**What needs to be done**. Reproduce the lines of the material verbatim, starting with the line that contains "You are a computer-use agent. Image resolution: width=1421" and going on through the line that contains "Viewport: 531px width, 361px".

**Working data**.
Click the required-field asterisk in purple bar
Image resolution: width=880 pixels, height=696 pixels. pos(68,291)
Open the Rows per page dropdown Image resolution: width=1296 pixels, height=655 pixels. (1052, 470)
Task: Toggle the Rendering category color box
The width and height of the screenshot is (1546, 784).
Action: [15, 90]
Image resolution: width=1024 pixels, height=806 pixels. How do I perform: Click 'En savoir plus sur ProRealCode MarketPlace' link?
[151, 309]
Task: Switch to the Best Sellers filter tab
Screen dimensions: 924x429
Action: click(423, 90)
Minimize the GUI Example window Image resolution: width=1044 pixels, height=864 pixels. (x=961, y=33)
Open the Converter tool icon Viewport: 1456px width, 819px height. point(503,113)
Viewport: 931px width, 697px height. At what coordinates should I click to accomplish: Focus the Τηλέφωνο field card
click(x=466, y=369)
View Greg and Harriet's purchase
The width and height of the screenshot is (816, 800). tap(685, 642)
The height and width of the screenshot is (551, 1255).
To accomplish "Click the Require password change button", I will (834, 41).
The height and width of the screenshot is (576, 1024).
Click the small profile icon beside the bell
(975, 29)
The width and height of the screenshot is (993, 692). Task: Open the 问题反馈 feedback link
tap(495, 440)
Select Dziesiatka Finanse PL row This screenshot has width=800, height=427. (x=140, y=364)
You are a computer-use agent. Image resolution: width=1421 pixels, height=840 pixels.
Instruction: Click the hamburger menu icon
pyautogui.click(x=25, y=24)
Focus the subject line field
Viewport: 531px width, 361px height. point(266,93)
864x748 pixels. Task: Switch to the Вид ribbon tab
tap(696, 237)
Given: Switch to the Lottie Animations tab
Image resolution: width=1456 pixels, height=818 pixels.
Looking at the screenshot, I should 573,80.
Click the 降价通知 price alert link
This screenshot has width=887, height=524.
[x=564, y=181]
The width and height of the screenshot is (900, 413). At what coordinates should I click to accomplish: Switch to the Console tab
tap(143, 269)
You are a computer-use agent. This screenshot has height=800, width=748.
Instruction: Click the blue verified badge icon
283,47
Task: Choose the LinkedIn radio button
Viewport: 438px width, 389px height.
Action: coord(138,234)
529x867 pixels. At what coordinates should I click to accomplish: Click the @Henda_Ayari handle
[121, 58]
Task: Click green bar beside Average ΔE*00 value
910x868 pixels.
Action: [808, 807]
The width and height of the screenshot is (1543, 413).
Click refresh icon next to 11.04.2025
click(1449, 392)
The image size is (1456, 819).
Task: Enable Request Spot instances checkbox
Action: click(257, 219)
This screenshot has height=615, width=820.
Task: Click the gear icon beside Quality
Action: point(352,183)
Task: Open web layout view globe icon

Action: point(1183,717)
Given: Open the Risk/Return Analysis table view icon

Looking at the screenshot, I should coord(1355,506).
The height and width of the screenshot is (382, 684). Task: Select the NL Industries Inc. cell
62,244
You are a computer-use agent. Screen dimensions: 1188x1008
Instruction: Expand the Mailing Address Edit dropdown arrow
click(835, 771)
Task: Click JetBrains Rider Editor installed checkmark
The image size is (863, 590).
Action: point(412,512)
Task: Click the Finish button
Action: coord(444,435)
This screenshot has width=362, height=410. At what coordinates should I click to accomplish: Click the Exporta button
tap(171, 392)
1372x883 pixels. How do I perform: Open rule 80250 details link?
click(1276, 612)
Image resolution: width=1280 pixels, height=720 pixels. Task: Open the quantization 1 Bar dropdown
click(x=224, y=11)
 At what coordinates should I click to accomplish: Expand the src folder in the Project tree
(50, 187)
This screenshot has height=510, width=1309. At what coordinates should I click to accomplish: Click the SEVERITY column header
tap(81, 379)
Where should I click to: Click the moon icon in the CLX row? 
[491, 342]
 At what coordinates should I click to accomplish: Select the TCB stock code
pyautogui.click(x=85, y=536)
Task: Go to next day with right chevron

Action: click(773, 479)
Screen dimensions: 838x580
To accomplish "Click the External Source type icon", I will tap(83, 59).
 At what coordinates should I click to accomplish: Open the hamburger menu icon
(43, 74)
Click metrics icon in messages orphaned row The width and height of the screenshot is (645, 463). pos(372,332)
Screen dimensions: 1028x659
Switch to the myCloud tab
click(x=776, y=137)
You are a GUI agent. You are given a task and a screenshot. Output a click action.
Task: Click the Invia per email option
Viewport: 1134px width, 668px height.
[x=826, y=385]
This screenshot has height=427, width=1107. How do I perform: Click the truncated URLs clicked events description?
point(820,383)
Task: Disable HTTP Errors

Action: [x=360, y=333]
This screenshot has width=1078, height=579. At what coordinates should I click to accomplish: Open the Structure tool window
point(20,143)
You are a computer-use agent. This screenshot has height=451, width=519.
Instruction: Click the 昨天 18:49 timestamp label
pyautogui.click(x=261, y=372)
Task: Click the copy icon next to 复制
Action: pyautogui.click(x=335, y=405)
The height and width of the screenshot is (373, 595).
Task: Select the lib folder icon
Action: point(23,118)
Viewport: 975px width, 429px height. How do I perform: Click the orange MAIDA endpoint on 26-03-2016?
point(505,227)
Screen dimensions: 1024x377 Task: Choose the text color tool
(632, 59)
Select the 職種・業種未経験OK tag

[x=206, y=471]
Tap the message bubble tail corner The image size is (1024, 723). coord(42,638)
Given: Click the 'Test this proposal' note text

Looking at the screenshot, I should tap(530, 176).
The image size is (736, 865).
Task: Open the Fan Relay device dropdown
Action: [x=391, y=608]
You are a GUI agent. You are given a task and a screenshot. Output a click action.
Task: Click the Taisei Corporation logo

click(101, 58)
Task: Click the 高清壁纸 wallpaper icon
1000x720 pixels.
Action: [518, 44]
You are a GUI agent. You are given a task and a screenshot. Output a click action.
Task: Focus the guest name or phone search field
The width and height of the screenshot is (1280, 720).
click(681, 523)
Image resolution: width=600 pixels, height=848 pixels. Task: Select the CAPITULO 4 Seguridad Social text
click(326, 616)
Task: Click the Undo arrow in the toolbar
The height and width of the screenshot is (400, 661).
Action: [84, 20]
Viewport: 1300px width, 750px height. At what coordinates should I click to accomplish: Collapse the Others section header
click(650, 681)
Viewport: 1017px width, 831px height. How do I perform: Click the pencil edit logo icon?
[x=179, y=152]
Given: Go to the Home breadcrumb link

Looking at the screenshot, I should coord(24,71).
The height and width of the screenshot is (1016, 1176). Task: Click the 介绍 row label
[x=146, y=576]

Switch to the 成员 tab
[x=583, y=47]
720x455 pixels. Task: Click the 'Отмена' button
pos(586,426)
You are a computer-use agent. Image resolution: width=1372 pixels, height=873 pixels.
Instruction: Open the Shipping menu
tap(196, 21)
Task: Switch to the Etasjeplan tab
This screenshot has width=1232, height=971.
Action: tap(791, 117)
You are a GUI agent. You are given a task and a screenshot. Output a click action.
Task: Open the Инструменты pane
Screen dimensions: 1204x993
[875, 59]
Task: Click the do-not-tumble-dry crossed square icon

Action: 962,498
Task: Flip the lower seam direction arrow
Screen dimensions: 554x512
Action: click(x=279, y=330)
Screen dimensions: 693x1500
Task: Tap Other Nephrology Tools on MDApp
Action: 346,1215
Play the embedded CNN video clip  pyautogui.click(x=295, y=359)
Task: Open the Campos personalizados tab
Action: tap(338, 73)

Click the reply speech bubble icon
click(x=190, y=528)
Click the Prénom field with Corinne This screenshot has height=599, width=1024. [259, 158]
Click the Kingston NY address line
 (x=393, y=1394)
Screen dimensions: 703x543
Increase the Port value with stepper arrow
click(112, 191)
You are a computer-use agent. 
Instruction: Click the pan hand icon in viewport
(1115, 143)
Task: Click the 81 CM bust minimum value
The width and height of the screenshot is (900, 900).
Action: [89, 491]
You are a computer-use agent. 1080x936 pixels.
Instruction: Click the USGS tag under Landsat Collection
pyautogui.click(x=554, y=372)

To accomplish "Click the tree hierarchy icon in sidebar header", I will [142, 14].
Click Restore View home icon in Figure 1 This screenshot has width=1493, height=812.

**Output below**.
You are a computer-use agent. Image resolution: width=1421 pixels, height=840 pixels.
Instruction: Click the hamburger menu icon
pyautogui.click(x=25, y=24)
Focus the subject line field
Viewport: 531px width, 361px height. point(266,93)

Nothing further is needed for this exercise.